Share price, principal value, and return will vary and you may have a gain or loss when you sell your shares.
With the ability to position the portfolio according to our views on economic and market conditions, we continue to favor stocks relative to bonds in the current low-yield environment. However, we slightly moderated our overweight to equities because the significant rise in stock prices in 2013 has expanded equity valuations to the point that they no longer appear cheap. Emerging markets shares, on the other hand, have attractive valuations relative to developed markets, and the fund is overweight emerging markets stocks. In fixed income, we are overweight high yield relative to investment-grade bonds because of their yield advantage and lower sensitivity to changes in interest rates. The fund includes a position in a hedge fund of funds that can help temper the effects of an equity market downturn. However, this allocation can underperform in a period of strong equity market returns, as was the case in the fourth quarter.

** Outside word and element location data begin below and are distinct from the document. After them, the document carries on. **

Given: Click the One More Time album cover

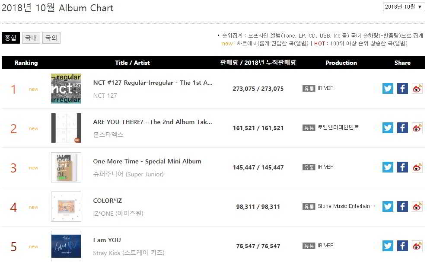Looking at the screenshot, I should [x=66, y=167].
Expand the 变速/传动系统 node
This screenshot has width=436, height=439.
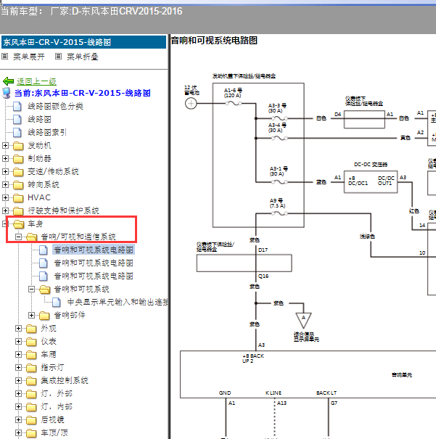[x=6, y=172]
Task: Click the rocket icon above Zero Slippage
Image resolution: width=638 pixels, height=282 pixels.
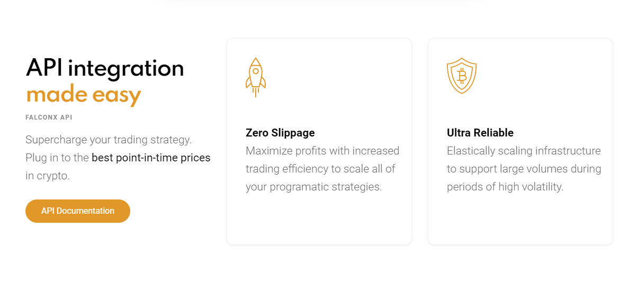Action: pyautogui.click(x=256, y=77)

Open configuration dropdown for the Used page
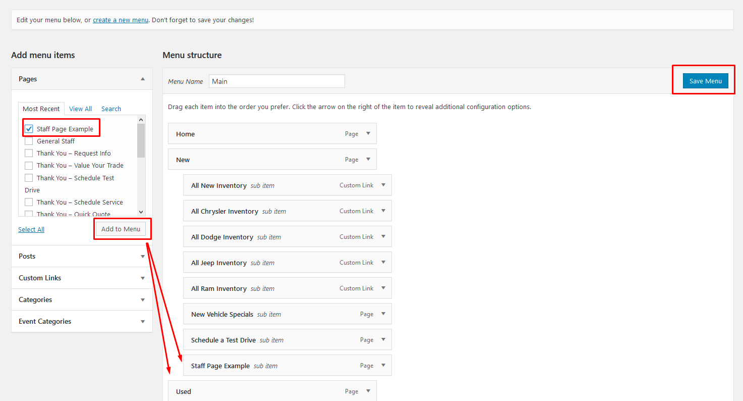coord(369,391)
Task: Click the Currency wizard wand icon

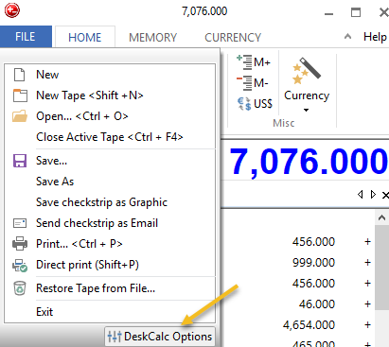Action: [x=307, y=71]
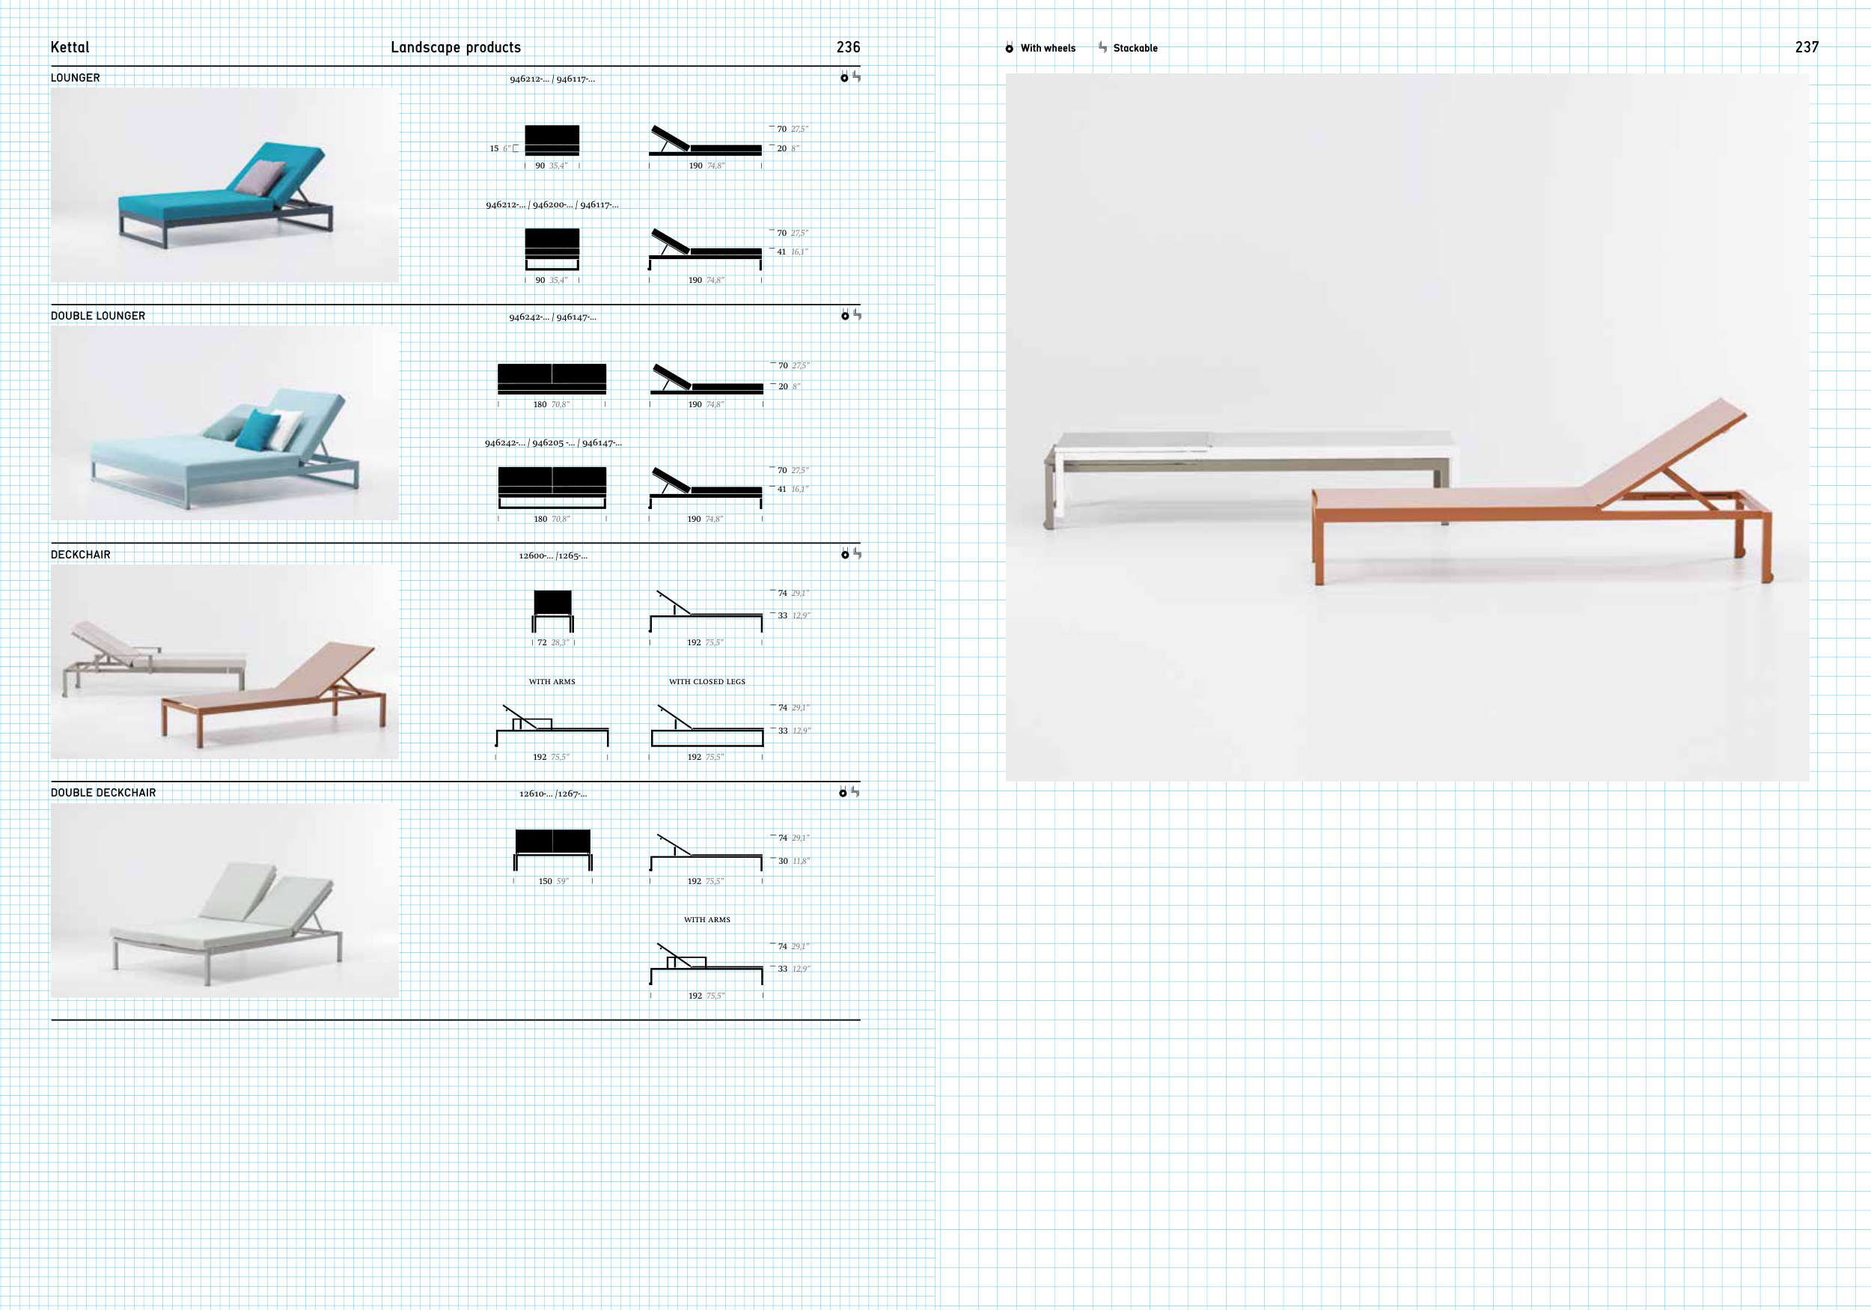The image size is (1871, 1310).
Task: Open the Double Lounger product photo
Action: click(225, 423)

We have modest expectations for global growth over the next several quarters. The housing recovery, moderate job growth, muted energy prices, and diminishing fiscal headwinds should continue to support gradual improvement in U.S. economic activity. In Europe, large debt loads, high unemployment, and deflation worries will likely hinder growth. Overall, equity valuations are reasonable relative to historical levels based on measures, including price-to-earnings. In the fixed income market, we believe that investment-grade corporate debt is fairly valued in general, while high yield bonds have the potential poised to post solid returns.